* [Challenges]:
[1] Decide whether each statement below agrees with the appeal excerpt. Answer yes or no for each, and quote the words of the appeal excerpt that decide it.
(a) The respondent argued that whether a tenancy agreement existed was in dispute.
(b) The stop construction notice came from Meru Municipal Council on 23.7.2002.
(c) The court acknowledges that the trial court could hear and see the witnesses' demeanor.
[2] Rewrite the paragraph of the appeal excerpt that begins "This being a first appeal" in a shorter form, keeping its main facts.

33. Lastly, it was submitted justice was denied after the trial court failed to order for his compensation for the structures on the rented premises.
34. On the other hand, the respondent submitted that the appellant was unable to produce any verifiable evidence in support of his claim for special damages as held in Capital Fish Kenya Limited –vs- The Kenya Power & Lighting Company Limited  Ltd eKLR & David Bagine –vs- Martin Bundi  eKLR
35. The respondent submitted the issue of the existence of the tenancy agreement was not in dispute but what was in issue was who had breached the same.
36. This being a first appeal, the court is mandated to rehearse and reassess the lower court record and come up with its independent findings and conclusion while mindful that the trial court had the opportunity to hear and see the demeanor of the witnesses. See Peters –vs- Sunday Post Ltd (1958) EA 424.
E. ISSUES FOR DETERMINATION
37. The issues for determination are:
I. If the lease/tenancy agreement was frustrated by the stop construction notice issued by Meru Municipal Council on 23.7.2002.

* [Data extract]:
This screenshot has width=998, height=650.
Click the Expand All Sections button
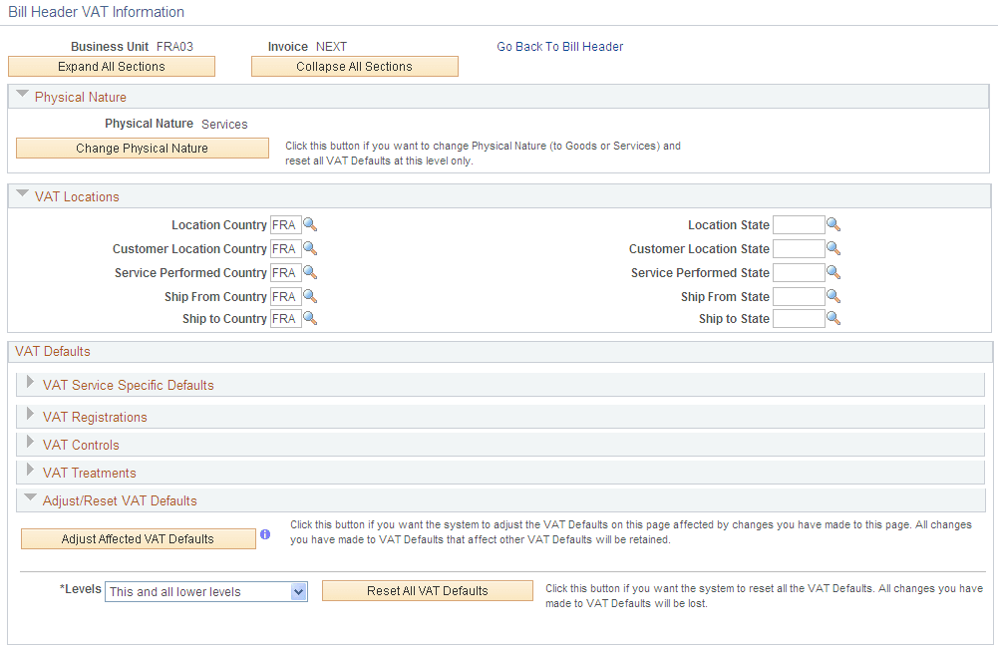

* [Expected responses]:
[1]
(a) No: "the issue of the existence of the tenancy agreement was not in dispute but what was in issue was who had breached the same."
(b) Yes: "the stop construction notice issued by Meru Municipal Council on 23.7.2002."
(c) Yes: "mindful that the trial court had the opportunity to hear and see the demeanor of the witnesses."

[2] On a first appeal, the court must rehearse and reassess the lower court record and reach its own independent findings and conclusion. In doing so, it keeps in mind that the trial court heard and saw the witnesses' demeanor (Peters –vs- Sunday Post Ltd (1958) EA 424).